2- Tolérance des symbioses végétales à l’inondation

2.1- Tolérance des plantes à l’inondation

L’hydromorphie correspond à une inondation continue ou temporaire des sols par l’eau. En France, plus de 2 millions d’hectares de sols forestiers sont concernés par l’inondation temporaire (Deiller et al. 2003). Cet excès d’eau peut avoir plusieurs origines : la présence ou la remontée de la nappe phréatique ou stagnante, le manque d’infiltration des eaux pluviales et l’anthropisation (endiguements, tassements, irrigations). Comme pour les autres stress abiotiques, les plantes développent trois stratégies de réponses à l’inondation : stratégie d’échappement (cycle biologique développé en dehors du stress), stratégies d’adaptation (régulation des aquaporines) et stratégies d’acclimatation (développement de lenticelles hypertrophiées, de racines adventives, d’aérenchymes et de racines aériennes) (Glenz et al. 2006). L’inondation provoque dans la rhizosphère une forte diminution de l’O2 (hypoxie, anoxie) et une accumulation de CO2, d’éthanol et d’acétaldéhyde. Une des premières conséquences physiologiques de l’inondation est la chute de la conductance stomatique.
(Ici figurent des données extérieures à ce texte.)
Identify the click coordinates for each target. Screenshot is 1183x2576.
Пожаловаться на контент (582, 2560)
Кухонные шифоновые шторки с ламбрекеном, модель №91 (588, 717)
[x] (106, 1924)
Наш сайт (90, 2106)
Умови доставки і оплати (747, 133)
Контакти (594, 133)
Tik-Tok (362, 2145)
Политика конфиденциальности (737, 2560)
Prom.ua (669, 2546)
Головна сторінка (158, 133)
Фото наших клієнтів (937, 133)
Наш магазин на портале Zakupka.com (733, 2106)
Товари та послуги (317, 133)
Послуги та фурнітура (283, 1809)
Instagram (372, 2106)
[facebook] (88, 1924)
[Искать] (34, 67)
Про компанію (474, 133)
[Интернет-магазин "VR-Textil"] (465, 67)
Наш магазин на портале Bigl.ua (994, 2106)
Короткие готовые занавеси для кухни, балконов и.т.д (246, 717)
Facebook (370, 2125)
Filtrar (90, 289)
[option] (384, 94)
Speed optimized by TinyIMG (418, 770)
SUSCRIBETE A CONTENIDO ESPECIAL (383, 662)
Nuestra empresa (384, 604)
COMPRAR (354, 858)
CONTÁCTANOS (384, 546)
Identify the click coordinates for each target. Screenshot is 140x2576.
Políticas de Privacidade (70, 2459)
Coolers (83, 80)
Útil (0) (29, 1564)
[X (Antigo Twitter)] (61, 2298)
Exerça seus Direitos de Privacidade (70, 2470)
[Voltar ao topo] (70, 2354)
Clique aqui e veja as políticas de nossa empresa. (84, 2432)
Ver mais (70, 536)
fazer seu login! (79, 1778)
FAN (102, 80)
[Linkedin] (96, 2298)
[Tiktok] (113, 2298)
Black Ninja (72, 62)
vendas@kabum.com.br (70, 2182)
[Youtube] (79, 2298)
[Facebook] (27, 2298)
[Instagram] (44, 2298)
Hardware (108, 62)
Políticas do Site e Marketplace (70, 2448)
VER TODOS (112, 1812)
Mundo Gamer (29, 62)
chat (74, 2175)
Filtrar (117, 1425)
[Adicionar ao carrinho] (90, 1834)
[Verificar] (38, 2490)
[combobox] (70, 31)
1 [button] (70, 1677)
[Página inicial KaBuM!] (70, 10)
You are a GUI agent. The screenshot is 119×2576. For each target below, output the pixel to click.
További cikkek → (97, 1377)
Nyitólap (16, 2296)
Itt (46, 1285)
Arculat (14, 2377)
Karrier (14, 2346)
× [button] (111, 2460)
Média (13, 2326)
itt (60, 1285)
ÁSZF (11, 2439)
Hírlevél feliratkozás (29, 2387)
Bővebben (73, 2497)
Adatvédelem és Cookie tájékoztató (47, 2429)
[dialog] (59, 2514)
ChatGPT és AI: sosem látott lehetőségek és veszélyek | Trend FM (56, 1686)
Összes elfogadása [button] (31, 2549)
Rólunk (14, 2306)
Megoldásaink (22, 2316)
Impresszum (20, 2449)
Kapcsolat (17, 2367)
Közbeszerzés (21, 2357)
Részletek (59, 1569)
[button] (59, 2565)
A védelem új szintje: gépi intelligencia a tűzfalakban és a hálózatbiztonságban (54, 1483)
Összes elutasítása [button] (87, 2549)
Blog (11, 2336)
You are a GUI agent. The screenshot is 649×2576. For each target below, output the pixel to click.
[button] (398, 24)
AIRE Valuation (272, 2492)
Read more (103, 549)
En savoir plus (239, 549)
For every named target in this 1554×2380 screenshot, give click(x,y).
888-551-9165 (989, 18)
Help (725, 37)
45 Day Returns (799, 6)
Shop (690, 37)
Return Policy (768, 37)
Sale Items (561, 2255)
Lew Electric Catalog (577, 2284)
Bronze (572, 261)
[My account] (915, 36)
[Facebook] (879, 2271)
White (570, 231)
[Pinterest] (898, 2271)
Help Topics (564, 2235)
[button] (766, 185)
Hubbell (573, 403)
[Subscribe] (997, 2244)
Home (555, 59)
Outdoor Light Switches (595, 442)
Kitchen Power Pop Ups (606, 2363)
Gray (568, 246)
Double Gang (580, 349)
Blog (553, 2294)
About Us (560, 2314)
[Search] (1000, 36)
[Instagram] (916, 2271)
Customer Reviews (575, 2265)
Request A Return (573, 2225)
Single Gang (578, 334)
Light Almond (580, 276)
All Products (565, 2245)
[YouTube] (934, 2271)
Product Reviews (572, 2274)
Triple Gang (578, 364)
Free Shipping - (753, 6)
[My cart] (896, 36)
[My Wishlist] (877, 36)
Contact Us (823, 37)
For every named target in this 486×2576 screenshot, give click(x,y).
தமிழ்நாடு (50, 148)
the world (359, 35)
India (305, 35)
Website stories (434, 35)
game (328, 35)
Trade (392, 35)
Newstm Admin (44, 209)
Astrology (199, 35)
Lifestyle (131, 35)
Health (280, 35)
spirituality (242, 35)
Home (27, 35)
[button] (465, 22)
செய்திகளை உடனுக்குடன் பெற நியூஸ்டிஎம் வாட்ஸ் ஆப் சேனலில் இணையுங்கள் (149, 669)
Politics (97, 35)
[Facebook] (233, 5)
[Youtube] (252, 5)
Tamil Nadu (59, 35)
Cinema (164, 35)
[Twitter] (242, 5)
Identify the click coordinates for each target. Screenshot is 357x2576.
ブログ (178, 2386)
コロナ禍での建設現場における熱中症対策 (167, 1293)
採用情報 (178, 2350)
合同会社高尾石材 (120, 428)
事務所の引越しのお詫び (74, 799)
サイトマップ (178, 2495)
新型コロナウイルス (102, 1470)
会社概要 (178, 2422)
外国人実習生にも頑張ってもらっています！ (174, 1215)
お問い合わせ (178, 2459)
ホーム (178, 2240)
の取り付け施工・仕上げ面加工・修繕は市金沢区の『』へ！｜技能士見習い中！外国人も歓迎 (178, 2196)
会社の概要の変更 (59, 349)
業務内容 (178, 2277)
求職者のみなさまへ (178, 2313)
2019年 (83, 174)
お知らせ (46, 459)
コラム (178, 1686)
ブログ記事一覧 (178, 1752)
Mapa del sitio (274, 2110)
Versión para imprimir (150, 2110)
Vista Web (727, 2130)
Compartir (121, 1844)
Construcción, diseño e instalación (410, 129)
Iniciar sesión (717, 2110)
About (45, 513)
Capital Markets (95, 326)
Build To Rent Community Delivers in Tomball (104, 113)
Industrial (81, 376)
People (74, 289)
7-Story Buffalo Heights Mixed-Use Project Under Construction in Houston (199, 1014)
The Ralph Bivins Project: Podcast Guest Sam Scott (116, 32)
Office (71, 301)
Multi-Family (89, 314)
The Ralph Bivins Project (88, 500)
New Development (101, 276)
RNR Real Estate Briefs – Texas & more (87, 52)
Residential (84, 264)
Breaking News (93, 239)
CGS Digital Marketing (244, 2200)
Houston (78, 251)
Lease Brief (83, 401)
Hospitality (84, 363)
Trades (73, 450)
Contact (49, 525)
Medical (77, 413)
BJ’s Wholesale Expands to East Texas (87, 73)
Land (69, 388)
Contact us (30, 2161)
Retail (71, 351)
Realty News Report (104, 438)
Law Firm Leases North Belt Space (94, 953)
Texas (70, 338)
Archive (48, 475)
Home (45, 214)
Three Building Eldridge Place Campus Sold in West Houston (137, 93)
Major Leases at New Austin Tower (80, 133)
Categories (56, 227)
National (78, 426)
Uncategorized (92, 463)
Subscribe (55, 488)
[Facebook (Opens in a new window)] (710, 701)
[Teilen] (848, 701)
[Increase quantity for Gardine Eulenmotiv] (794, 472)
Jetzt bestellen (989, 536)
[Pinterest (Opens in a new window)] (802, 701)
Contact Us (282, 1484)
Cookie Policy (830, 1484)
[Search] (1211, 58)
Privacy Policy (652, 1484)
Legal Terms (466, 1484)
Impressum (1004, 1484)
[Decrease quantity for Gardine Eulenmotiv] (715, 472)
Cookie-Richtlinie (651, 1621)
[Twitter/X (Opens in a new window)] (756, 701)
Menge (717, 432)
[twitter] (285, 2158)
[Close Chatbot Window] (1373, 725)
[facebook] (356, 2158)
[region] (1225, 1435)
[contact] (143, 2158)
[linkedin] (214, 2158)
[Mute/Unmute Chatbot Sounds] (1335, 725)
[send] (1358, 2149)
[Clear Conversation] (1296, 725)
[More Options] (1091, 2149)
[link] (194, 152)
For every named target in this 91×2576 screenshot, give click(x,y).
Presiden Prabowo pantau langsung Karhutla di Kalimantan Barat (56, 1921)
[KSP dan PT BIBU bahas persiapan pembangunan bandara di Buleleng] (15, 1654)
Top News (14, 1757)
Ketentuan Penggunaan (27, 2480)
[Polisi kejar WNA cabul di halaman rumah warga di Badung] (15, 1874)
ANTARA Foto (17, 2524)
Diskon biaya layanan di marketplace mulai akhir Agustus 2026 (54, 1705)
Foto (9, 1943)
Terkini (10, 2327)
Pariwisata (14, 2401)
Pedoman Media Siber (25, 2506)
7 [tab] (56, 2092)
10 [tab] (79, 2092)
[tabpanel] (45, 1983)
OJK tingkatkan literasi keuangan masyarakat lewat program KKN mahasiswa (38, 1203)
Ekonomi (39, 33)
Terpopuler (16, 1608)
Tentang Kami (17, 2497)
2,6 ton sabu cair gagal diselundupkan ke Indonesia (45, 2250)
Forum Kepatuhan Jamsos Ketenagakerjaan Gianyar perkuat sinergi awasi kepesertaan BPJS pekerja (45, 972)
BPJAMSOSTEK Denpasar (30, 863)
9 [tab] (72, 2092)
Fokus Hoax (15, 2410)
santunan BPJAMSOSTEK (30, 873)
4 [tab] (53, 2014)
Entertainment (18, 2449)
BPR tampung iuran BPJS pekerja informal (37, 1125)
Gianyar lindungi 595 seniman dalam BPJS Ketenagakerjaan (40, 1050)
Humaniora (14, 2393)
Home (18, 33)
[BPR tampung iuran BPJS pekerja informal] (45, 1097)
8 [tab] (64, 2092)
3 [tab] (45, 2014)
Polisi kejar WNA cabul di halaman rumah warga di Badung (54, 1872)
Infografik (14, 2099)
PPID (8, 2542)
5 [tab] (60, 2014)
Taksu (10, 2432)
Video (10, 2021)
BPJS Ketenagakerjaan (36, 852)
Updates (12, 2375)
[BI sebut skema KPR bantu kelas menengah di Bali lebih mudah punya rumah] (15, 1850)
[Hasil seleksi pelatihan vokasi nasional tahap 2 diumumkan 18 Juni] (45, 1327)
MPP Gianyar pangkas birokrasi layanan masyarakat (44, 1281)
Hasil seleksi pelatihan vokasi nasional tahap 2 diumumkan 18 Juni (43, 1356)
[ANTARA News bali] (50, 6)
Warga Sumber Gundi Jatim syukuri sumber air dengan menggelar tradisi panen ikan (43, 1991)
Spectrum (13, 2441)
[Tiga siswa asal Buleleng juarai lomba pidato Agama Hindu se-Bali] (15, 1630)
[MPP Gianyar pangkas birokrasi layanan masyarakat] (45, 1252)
Cette fermeture des stomates résulte d’un blocage du transport racinaire d’eau consécutif à une acidification cytoplasmique (Tournaire-Roux et al. 2003). Cette acidification sert de signal à la fermeture des aquaporines (canaux hydriques) situées sur la membrane des cellules. Le blocage du transport racinaire d’eau s’accompagne d’une chute de l’activité photosynthétique et donc d’une diminution de la production de biomasse. Cependant, la croissance seule n’est pas indicatrice de la capacité de la plante à survivre à l’inondation. En effet, certaines plantes ont pour stratégies de réduire leur croissance pour s’adapter à

l’engorgement, puis de reprendre une croissance normale lorsque le niveau de la nappe est bas (Glenz et al. 2006). Quoi qu’il en soit, les plantes adaptées à l’inondation ne supportent pas une situation d’anoxie prolongée. La durée de survie des plantes peut être de quelques heures chez la tomate à trois ans chez certains arbres (Taxodium distichum et Nyssa sylvatica) de forêts marécageuses (Crawford 1982).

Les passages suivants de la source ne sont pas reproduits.